When Did Technology Become So Dull?

How gadgets lost their shine

(Image/Bill Bertram/Wiki Commons)

In 1982 my father bought me a ZX Spectrum home computer. It was a big event for me, and I still think about it today.

I remember opening the box and inspecting the contents like they were a collection of Fabergé eggs. They were that precious.

For the next week, I worked through the HORIZONS tutorial that explained how the damn thing worked. Home PCs were new in the UK, and apart from a few tech heads, most people didn’t have a clue what a computer was. It was literally a new horizon.
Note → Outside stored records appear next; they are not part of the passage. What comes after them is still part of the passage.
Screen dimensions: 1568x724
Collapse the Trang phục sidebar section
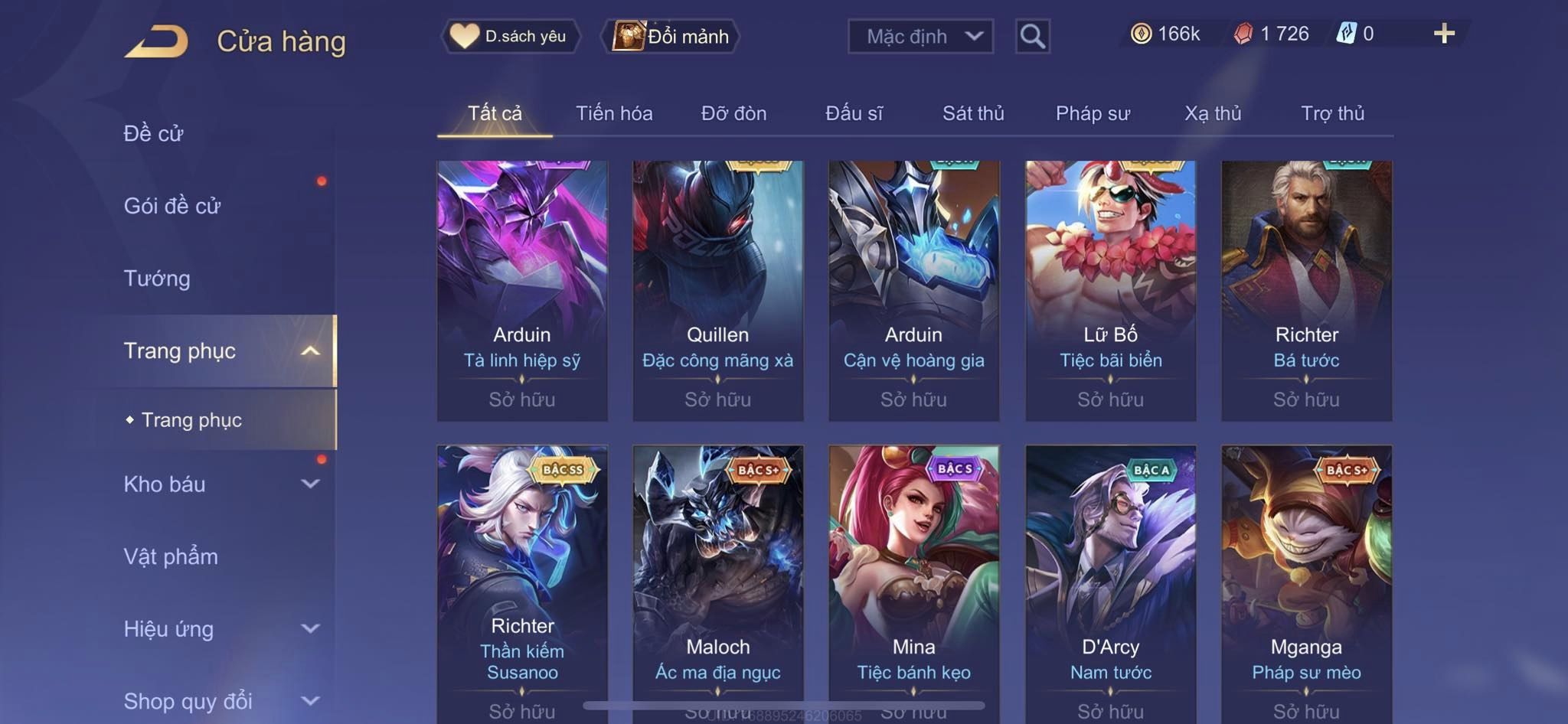click(x=310, y=351)
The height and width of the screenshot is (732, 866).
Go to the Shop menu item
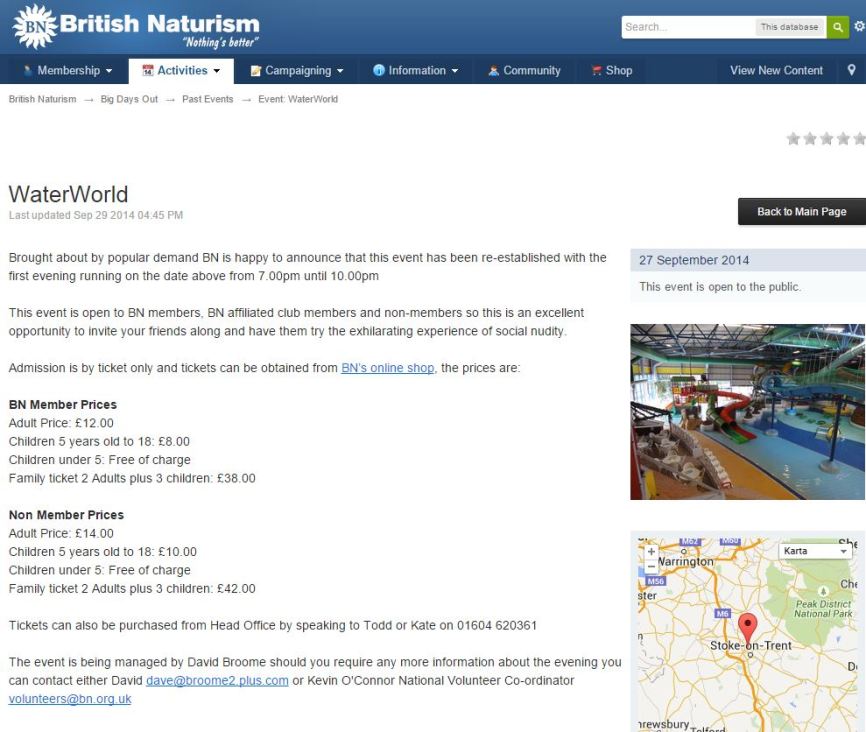point(612,70)
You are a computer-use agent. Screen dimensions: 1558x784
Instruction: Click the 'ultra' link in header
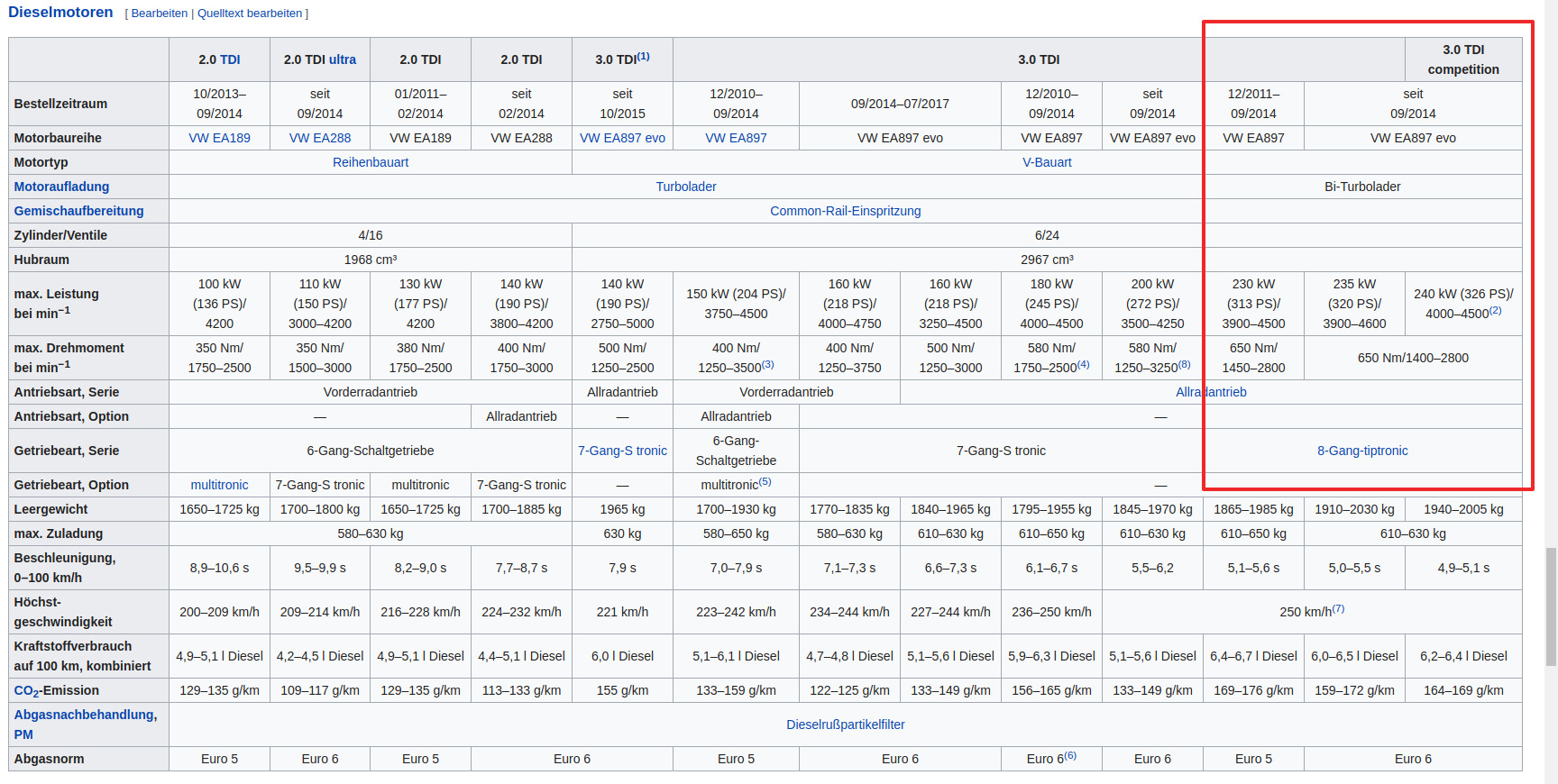tap(343, 59)
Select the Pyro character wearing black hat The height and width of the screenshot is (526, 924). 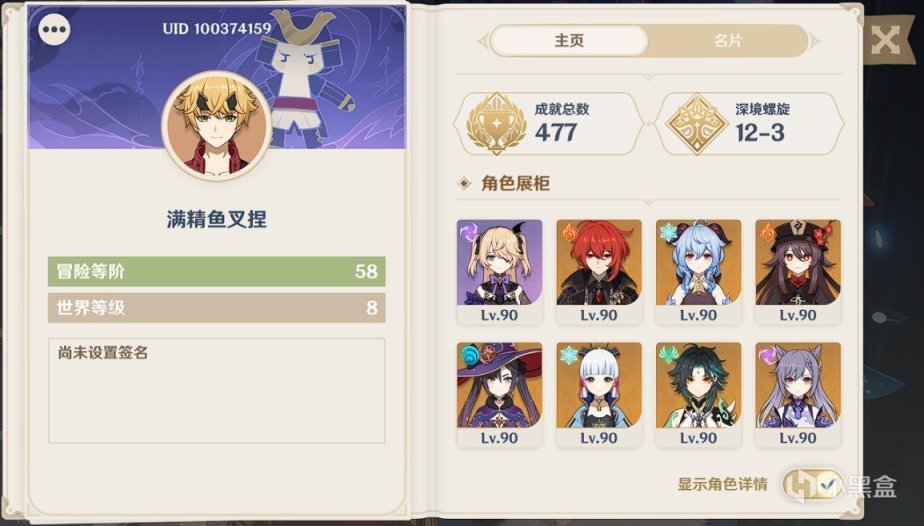coord(798,272)
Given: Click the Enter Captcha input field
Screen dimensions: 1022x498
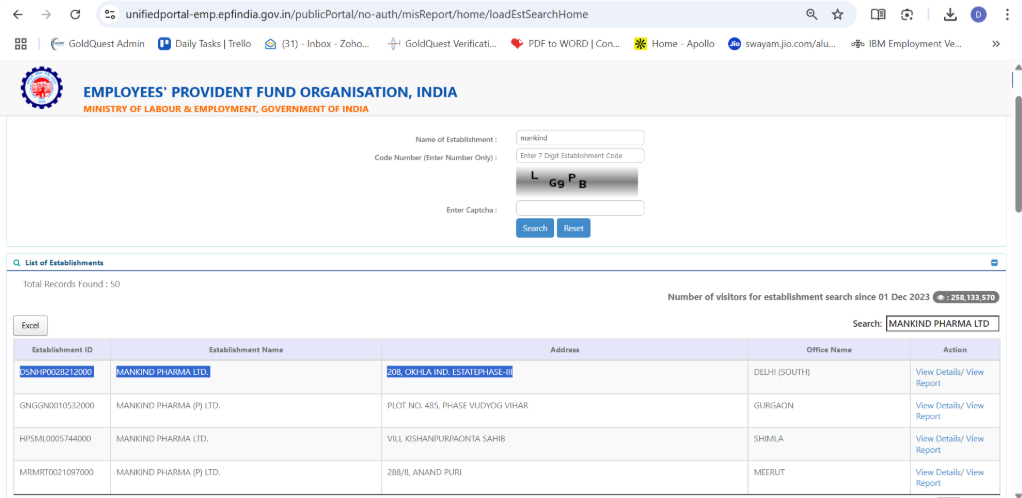Looking at the screenshot, I should [x=580, y=208].
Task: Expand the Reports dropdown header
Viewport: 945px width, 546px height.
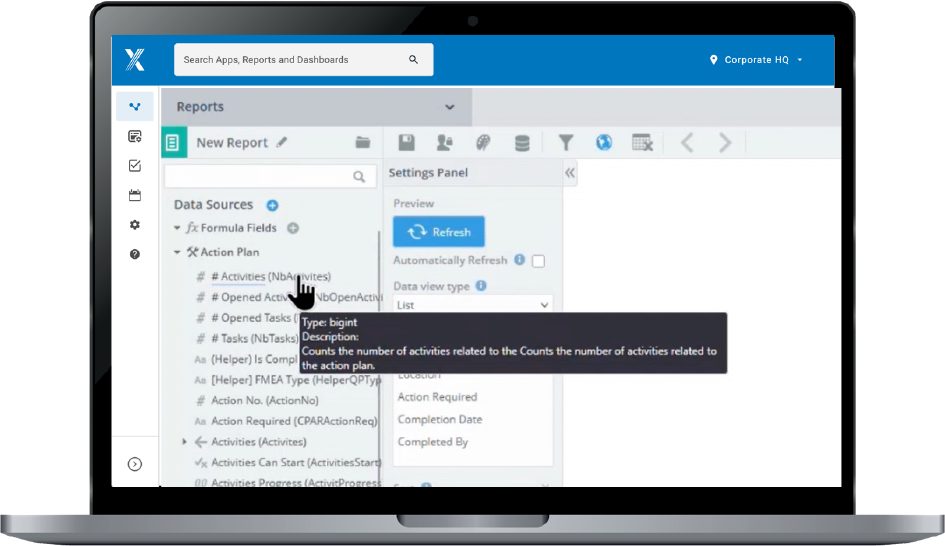Action: (x=450, y=107)
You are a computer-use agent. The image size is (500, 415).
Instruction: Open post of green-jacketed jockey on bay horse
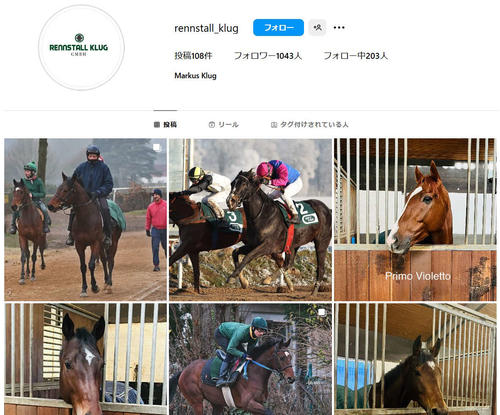[x=250, y=359]
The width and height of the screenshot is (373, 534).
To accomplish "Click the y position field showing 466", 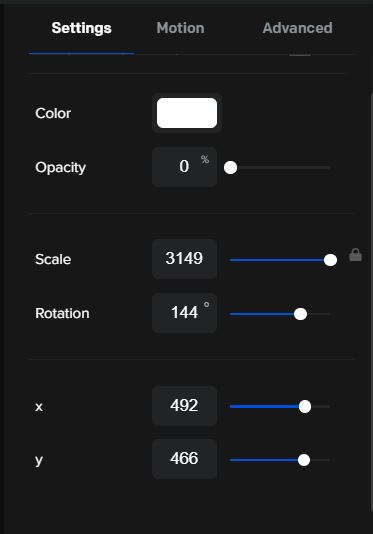I will point(184,459).
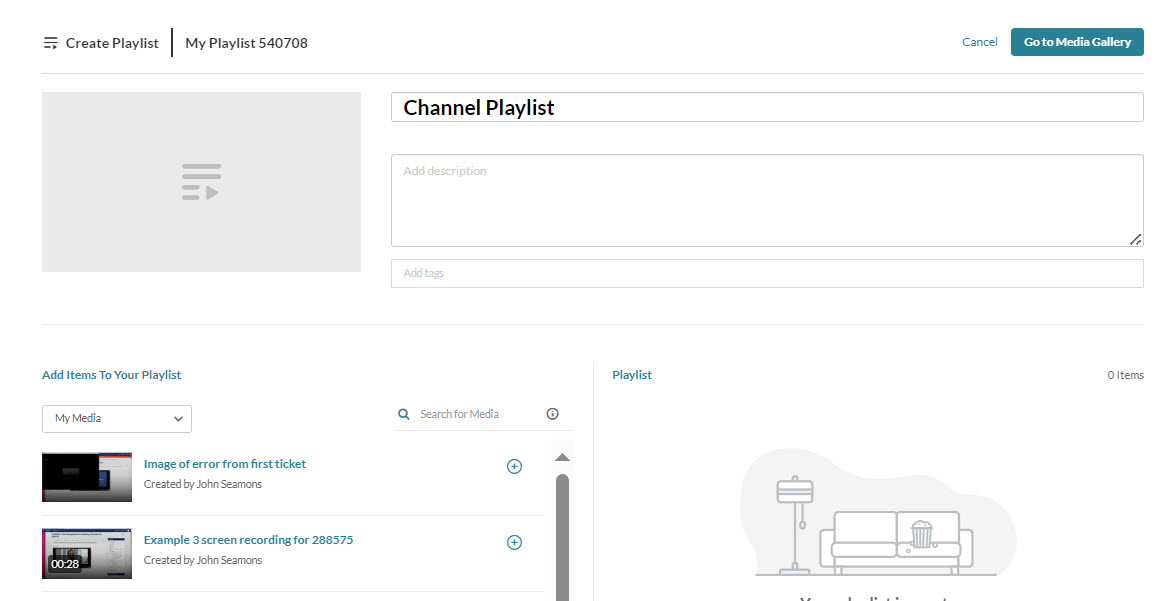Screen dimensions: 1172x601
Task: Open the search info tooltip icon
Action: pos(552,413)
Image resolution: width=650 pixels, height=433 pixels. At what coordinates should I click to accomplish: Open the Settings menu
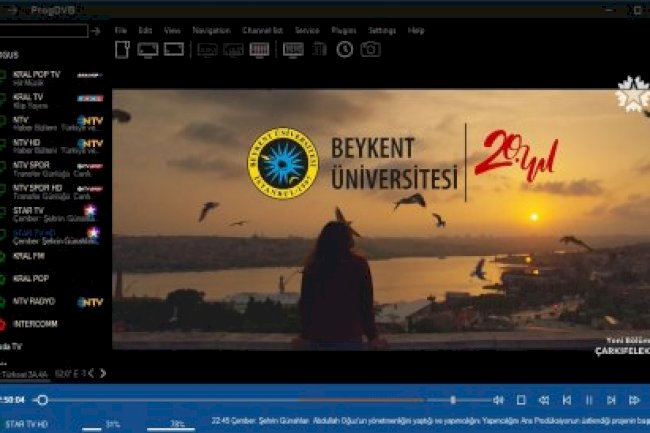[381, 31]
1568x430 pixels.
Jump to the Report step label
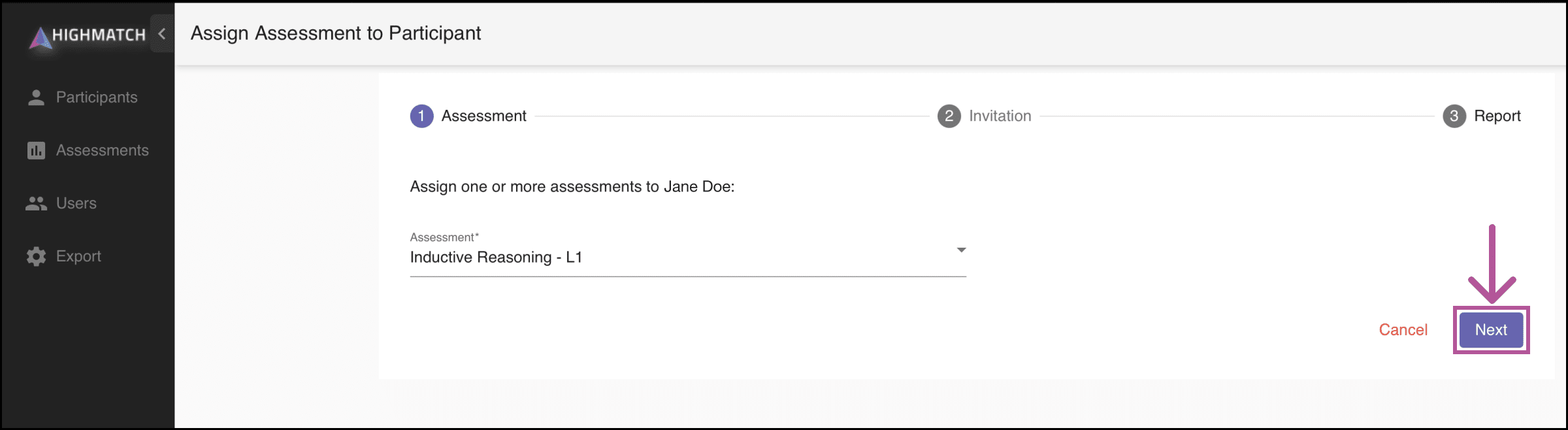[1497, 116]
(By Nico Kaiser — CC BY 2.0)

After I figured out that there was not much else the Spectrum could do apart from play games, I loaded the one that came with it called Penetrator. Very basic but very fun, as you could design your own landscape and place as many rockets, missiles and aliens as you wanted.

(Image/Psion Ltd.)

I don’t think I ever finished the game. It just went on and on forever without any ending. Perhaps an allegory for childhood itself?

Of course, the system wasn’t without its faults. The computer was slow, the graphics were basic, it crashed a lot, and if a game loaded at all, you were lucky. It wasn’t as good as the Atari system or the Commodore 64, but there was something about the ZX with its squidgy keyboard I loved, and millions of others did as well.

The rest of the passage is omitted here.